Issue Date: July 12, 2004
Balloons fly in Deptford, System tracks rental cars, Voice stress reveals lies
Thomas P. Garrett Jr. writes from Pitman, N.J., that he was surprised to find that the first balloon flight in the U.S. was not mentioned in the story about Joseph L. Gay-Lussac’s ballooning exploits (C&EN, June 21, page 56). The flight, he says, occurred during the same period when the Europeans were bobbing about.
The first balloon flight in the U.S., Garrett says, was conducted on Jan. 9, 1793, by Jean-Pierre François Blanchard in a hot-air balloon, “contrary to what North Carolinians claim,” he adds obscurely. Blanchard’s flight began in what is now downtown Philadelphia, and the balloon landed in what is now Deptford, N.J. The dignitaries who observed the launching included President George Washington. Garrett says Deptford “commemorates the occasion each year with hot-air balloon flights.”
As many as 25% of rental cars in the U.S. are equipped with tracking gear, according to the July/August issue of AAA World, published by the American Automobile Association. Author Nino Padova reports that the gear “allows rental companies to check on their vehicles’ exact speed, location, and direction, or even to disable the vehicle from thousands of miles away, with the simple point-and-click of a mouse.”
The system that makes this possible, AAA World says, is called telematics. It combines wireless communications, vehicle monitoring systems, and satellite-based GPS (global positioning system) tracking. If a car rental company decides to use telematics, as a rule, the company installs telematics in the entire fleet—in other words, you can’t rent a car without it.
Telematics can be costly for drivers who violate their rental agreements, AAA World says. Behavior that can foul you up includes speeding, driving on unpaved roads, and crossing state lines. A rental car company in San Francisco, for example, charges $1.00 per mile for mileage driven outside of California.

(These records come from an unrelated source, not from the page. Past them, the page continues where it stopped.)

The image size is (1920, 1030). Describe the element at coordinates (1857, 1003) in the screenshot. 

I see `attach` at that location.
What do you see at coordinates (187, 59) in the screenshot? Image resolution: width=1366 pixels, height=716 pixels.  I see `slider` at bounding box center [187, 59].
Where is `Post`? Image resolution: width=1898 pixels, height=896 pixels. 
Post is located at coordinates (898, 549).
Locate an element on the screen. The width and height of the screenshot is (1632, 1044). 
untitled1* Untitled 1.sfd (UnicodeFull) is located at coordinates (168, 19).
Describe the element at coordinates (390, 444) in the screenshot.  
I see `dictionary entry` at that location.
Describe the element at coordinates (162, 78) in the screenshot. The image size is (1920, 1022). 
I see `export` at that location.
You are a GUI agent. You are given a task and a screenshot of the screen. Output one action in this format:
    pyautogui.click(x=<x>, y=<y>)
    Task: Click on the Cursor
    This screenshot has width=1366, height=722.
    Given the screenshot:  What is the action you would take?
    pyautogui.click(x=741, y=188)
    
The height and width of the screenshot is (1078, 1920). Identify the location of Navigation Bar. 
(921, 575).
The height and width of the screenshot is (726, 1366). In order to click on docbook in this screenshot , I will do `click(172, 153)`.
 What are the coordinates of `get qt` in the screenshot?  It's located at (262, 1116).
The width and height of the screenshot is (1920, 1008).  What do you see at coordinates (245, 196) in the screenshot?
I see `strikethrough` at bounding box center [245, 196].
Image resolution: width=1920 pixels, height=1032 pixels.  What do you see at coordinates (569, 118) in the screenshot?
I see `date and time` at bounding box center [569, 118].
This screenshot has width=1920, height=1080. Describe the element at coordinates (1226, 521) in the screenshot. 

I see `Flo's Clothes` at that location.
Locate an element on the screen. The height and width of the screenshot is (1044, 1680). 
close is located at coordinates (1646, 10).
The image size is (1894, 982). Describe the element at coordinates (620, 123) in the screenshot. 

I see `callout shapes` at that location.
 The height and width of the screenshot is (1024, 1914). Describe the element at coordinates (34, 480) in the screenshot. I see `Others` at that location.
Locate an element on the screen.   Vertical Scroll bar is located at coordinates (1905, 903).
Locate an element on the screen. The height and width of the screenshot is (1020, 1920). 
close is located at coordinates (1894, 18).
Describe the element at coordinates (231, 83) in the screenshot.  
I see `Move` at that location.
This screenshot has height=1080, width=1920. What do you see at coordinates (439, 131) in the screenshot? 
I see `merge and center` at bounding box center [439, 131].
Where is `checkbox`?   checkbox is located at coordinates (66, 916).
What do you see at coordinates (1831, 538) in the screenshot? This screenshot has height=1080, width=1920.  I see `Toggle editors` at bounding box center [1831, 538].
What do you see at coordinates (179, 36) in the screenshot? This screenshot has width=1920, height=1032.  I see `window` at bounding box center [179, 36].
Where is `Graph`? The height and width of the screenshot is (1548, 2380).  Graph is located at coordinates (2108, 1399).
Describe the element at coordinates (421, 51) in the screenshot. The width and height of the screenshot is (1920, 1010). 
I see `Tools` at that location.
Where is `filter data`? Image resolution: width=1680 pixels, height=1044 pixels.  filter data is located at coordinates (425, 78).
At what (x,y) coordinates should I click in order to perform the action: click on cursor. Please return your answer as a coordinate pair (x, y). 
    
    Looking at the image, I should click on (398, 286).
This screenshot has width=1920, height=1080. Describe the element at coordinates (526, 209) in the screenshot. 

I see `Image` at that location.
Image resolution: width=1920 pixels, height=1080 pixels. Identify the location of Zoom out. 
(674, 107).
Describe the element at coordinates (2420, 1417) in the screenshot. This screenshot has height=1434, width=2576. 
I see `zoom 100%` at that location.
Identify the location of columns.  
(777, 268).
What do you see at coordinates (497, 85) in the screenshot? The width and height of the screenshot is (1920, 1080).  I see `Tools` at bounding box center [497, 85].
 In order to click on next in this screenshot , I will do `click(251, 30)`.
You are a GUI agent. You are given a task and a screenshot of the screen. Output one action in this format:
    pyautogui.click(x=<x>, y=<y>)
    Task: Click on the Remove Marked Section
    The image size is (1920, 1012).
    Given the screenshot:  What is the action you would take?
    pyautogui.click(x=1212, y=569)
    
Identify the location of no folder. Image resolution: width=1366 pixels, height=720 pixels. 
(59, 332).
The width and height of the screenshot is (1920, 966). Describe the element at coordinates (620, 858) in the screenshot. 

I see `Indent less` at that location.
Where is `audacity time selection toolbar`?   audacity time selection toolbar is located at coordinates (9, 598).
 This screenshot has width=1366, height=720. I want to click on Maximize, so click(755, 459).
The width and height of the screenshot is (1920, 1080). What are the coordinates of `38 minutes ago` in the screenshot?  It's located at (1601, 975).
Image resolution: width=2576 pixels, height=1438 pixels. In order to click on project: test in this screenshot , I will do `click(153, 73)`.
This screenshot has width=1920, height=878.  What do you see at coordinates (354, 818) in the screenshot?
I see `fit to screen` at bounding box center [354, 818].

Rental car companies, Padova advises, don’t necessarily advertise their telematics. They’re interested merely in finding stolen cars and catching renters who violate their rental contracts. Renters who are concerned about telematics need only ask the rental agent, who should tell you if your car is so equipped. Padova says also that “small, independent rental agencies that offer too-good-to-be-true deals tend to use the technology.”
Analysis of the voice for stress has been growing steadily more popular in the lie-detection business, says reporter Douglas Heingartner in the July 1 New York Times.
The traditional lie detector, or polygraph, requires that the testee be hooked up to equipment that measures physiological reactions to questions, such as perspiration and blood pressure. These clues are then interpreted for veracity.
Voice-stress analysis, on the other hand, requires no hookup to the testee. The gear need only “hear” the speaker’s voice. The principle, Heingartner reports, “is that the human voice contains telltale signals that betray a speaker’s emotional state, like the intent to deceive. By analyzing small, often inaudible changes in the voice and visually displaying them on a computer screen, the techniques are thought to recognize not only veracity, but also a gamut of emotions ranging from anxiety to arousal.”
Voice-stress analysis has been around since the late 1980s, Heingartner reports, and has grown more popular with improvements in the computer software it depends on. The method has spread beyond law enforcement on account of its anonymity. Heingartner says it’s used “in everything from telemarketing to matchmaking.” Insurance companies in Britain, for example, are using the method to screen claims made by telephone.
The reliability of voice-stress analysis remains debatable, however, Heingartner reports. Also, the system raises concerns about privacy because the speaker being checked out need not know it’s happening. Reliability and privacy issues would arise, for instance, if an applicant for an insurance policy had previously been labeled dubious by voice-stress analysis.